Paris — On Wednesday, Louis Vuitton owner LVMH set a high bar for rival luxury goods companies trying to capitalise on Chinese demand for high-end handbags and clothing, with stronger-than-expected sales growth in the first quarter.

The conglomerate, which owns other labels such as Christian Dior in fashion and Krug in Champagne, was boosted by a strong performance in its leather goods unit, in particular, while sales of spirits such as Cognac improved from a quarter earlier.

Its performance bodes well for other companies that derive much of their profit from high-margin handbags, and which have proved a hit with consumers in recent years, such as Kering’s Gucci or Birkin bag maker Hermès.

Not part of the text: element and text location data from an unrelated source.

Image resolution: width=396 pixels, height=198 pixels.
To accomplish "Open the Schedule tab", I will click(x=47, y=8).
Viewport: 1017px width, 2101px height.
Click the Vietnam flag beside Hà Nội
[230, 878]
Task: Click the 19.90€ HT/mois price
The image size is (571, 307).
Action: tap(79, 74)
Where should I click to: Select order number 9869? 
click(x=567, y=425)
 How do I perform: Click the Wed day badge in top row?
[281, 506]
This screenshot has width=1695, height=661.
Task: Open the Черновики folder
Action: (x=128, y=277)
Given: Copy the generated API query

The group, which cited a “buoyant environment” at the start of the year, posted revenue of €12.5bn in the period, up 16% as reported. It rose 11% on a like-for-like basis, which strips out currency swings and the impact of acquisitions or disposals, beating analyst forecasts and marking an acceleration from the 9% growth notched up a quarter earlier.

The company did not break down its performance by region, with more details due during a conference call on Thursday. However, it had previously flagged enduring demand in China at the start of 2019, a key market for luxury brands now trying to increasingly court Chinese consumers on their home turf.

Sales at LVMH’s leather goods unit, which is largely driven by Vuitton, rose 15%, beating the roughly 11% to 12% growth expected by analysts.